## Tuning Model Parameters

In this exercise, you will optimise the parameters for a classification model.

### Prepare the Data

First, import the libraries you will need and prepare the training and test data:

In [1]:
# Import Spark SQL and Spark ML libraries
from pyspark.sql.types import *
from pyspark.sql.functions import *

from pyspark.ml import Pipeline
from pyspark.ml.classification import LogisticRegression
from pyspark.ml.feature import VectorAssembler
from pyspark.ml.tuning import ParamGridBuilder, TrainValidationSplit
from pyspark.ml.evaluation import BinaryClassificationEvaluator

# Load the source data
csv = spark.read.csv('wasb:///data/flights.csv', inferSchema=True, header=True)
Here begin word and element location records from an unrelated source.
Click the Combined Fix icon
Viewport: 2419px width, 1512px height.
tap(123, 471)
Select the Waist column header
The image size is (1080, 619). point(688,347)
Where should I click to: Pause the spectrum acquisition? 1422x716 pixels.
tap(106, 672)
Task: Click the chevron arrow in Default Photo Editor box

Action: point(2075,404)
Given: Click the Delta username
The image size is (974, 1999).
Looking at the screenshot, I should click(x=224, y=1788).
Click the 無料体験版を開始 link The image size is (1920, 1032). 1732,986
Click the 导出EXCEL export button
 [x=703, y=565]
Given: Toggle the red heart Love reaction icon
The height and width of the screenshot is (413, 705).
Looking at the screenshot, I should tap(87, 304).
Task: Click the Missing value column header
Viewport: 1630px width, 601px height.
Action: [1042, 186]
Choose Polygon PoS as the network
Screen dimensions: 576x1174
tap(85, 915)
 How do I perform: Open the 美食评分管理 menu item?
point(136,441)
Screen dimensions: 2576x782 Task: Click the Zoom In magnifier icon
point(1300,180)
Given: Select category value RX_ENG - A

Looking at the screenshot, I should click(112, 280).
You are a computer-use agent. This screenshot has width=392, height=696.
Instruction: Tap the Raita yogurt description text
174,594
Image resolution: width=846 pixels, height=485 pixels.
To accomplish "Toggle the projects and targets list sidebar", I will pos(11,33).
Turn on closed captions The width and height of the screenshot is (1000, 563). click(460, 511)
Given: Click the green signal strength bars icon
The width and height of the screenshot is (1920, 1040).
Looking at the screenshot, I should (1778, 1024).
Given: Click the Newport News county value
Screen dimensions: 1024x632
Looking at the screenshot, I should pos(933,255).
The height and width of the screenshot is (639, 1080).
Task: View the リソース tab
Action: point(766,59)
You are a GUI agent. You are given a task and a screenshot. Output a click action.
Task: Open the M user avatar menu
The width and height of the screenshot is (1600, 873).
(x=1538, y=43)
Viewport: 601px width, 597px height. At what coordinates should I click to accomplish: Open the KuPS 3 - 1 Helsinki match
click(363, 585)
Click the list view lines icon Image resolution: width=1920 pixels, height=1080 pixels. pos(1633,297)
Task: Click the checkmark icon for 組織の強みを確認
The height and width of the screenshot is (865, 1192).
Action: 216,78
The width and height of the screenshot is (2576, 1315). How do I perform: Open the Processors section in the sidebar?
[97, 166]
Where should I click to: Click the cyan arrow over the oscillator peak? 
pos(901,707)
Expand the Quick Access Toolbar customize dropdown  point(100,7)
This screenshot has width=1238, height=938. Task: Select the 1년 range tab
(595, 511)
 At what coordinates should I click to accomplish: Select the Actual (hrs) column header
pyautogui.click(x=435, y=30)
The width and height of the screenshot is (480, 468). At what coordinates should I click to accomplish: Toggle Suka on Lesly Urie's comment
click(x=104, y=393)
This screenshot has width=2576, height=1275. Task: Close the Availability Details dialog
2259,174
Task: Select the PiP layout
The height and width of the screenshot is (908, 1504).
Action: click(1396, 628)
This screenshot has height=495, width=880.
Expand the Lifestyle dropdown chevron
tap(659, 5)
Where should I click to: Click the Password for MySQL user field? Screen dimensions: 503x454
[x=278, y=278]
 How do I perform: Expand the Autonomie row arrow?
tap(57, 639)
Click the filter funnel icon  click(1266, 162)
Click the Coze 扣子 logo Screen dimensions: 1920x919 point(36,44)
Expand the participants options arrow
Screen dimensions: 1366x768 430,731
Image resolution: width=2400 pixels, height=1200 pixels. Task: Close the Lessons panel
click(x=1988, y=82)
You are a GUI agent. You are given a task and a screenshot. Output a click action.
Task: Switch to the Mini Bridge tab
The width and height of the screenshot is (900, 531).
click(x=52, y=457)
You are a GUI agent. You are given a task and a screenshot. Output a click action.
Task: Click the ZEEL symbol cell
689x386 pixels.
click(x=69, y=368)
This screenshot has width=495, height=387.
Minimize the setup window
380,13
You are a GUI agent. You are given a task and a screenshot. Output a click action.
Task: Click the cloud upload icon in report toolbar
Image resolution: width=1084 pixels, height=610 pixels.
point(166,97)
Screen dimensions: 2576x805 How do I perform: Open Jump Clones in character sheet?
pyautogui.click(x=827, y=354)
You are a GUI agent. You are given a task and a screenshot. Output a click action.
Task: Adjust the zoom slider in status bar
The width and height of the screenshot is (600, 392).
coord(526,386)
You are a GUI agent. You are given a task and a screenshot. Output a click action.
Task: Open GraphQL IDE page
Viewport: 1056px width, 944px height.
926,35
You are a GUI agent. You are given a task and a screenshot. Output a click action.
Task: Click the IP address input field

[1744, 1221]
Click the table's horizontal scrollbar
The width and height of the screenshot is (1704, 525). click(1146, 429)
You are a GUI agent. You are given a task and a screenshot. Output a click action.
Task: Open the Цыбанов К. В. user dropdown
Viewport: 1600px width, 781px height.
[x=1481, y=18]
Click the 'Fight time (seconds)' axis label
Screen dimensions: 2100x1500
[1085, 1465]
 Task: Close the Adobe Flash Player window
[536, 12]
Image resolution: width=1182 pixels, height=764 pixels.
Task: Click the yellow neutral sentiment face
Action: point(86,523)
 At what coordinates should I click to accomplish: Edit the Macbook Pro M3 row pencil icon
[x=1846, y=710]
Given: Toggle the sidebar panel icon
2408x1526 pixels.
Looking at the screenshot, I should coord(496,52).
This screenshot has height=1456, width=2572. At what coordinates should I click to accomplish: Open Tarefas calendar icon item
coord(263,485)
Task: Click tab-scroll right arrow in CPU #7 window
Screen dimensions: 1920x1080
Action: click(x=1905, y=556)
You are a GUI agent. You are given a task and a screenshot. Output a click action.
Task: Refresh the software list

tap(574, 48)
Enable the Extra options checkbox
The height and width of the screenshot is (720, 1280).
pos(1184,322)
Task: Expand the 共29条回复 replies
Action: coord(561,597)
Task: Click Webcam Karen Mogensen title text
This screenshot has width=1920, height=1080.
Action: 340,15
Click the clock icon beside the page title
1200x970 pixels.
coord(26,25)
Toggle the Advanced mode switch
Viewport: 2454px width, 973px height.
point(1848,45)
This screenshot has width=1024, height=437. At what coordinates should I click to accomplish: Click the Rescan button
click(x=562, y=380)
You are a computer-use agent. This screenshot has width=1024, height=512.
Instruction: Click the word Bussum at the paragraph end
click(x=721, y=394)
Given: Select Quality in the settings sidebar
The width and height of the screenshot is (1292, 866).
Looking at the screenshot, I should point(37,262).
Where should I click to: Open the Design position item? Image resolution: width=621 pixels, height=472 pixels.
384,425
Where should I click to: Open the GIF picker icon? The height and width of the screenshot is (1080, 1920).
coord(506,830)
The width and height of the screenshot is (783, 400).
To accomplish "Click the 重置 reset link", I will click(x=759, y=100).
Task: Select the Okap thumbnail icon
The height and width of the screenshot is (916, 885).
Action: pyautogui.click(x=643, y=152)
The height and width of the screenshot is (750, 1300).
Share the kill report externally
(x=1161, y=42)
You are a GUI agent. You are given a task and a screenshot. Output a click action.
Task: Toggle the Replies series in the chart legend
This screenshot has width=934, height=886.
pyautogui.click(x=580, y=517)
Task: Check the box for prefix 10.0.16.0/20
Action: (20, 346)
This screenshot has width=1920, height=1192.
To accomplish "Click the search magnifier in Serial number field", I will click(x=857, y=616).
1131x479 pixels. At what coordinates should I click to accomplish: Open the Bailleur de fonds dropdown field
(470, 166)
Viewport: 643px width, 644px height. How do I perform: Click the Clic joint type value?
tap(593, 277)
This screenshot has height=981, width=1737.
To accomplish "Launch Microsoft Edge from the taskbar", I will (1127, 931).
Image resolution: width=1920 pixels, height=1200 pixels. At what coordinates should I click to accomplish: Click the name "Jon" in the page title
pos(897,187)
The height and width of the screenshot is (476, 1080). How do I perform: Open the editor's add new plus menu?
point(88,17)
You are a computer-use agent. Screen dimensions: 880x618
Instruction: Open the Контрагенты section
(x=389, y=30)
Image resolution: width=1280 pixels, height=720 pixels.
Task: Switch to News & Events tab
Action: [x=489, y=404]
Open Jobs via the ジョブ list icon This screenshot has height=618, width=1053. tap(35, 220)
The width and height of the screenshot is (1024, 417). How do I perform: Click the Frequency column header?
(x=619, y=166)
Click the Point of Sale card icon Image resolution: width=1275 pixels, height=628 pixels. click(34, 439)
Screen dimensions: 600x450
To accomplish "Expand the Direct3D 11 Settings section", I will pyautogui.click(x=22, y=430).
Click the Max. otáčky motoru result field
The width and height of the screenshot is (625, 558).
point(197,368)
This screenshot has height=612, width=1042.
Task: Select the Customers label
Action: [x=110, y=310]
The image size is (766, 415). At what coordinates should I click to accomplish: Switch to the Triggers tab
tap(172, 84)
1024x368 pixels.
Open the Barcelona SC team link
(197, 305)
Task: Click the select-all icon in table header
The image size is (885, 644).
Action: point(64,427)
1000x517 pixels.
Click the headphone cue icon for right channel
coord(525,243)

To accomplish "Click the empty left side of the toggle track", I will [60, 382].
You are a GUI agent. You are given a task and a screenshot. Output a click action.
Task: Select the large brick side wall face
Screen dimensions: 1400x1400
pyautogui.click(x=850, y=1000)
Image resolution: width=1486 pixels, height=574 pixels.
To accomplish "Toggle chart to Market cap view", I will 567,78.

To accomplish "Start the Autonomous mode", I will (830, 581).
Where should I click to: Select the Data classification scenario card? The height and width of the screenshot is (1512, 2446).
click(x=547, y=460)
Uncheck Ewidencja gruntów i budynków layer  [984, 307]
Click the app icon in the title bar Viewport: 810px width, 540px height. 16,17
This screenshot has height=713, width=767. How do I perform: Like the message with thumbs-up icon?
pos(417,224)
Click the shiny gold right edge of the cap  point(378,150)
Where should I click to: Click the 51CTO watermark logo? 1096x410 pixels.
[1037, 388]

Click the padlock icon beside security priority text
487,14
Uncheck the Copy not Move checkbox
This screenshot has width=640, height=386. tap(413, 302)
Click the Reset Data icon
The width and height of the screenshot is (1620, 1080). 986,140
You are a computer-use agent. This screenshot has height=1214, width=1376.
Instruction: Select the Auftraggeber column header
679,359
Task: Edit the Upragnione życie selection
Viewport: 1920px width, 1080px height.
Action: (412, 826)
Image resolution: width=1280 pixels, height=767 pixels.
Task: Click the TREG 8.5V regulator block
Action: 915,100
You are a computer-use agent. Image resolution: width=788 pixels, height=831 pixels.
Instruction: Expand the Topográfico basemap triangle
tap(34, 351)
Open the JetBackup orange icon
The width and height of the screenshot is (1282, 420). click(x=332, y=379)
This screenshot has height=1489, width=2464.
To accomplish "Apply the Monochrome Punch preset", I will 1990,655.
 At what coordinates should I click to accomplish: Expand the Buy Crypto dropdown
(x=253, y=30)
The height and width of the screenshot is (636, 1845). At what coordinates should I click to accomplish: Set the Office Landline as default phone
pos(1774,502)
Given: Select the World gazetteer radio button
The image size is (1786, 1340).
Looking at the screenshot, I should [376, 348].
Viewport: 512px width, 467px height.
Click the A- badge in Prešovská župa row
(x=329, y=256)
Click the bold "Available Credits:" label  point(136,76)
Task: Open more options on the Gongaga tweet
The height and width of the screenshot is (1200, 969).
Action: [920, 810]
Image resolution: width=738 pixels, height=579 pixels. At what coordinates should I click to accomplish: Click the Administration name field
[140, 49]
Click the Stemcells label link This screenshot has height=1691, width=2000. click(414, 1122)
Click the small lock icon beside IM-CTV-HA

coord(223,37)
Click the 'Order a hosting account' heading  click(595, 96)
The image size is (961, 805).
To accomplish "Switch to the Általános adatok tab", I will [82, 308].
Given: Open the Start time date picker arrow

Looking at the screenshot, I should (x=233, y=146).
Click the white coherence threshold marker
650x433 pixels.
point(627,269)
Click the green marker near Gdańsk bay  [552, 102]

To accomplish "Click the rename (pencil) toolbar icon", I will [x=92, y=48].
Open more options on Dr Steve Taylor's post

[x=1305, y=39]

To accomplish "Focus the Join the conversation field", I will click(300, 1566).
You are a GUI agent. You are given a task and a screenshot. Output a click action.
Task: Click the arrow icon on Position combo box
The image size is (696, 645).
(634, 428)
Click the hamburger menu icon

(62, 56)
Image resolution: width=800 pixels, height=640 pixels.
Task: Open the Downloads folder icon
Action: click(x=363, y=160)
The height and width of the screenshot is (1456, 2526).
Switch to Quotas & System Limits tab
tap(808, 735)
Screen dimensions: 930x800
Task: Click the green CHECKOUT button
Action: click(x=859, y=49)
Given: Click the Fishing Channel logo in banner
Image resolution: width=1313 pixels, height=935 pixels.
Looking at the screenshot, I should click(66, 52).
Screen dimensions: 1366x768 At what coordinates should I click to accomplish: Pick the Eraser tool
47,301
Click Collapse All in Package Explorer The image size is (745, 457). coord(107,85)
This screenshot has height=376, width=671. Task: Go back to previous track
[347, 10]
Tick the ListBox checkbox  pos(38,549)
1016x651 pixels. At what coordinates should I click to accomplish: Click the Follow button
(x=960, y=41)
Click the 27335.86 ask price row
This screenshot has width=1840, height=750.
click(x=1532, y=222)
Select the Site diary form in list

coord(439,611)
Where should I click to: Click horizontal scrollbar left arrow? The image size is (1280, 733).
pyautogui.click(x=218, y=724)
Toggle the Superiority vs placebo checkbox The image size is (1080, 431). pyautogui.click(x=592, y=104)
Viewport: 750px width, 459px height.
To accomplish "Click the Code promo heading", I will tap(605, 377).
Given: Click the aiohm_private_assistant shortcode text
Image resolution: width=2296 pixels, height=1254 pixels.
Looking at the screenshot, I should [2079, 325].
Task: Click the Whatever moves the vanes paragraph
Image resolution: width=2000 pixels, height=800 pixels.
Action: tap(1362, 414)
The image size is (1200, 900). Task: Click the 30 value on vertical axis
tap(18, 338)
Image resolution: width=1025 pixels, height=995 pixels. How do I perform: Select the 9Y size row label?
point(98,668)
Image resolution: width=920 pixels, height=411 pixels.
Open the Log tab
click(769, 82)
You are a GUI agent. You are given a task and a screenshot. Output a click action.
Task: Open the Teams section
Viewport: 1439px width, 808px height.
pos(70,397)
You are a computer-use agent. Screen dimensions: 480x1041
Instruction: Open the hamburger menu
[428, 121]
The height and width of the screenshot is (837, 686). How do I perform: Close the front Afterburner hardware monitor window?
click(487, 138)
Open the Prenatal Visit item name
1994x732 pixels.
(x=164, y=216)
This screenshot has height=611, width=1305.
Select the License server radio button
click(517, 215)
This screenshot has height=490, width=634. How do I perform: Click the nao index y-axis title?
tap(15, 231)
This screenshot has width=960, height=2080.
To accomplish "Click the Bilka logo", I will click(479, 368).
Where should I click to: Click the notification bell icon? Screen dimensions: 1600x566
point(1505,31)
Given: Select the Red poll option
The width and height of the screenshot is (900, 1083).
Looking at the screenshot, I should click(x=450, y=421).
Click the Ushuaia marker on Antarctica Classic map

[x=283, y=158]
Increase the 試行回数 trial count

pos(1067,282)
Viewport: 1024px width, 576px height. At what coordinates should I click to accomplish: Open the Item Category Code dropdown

# Select features and label
data = csv.select("DayofMonth", "DayOfWeek", "OriginAirportID", "DestAirportID", "DepDelay", ((col("ArrDelay") > 15).cast("Int").alias("label")))

# Split the data
splits = data.randomSplit([0.7, 0.3])
train = splits[0]
test = splits[1].withColumnRenamed("label", "trueLabel")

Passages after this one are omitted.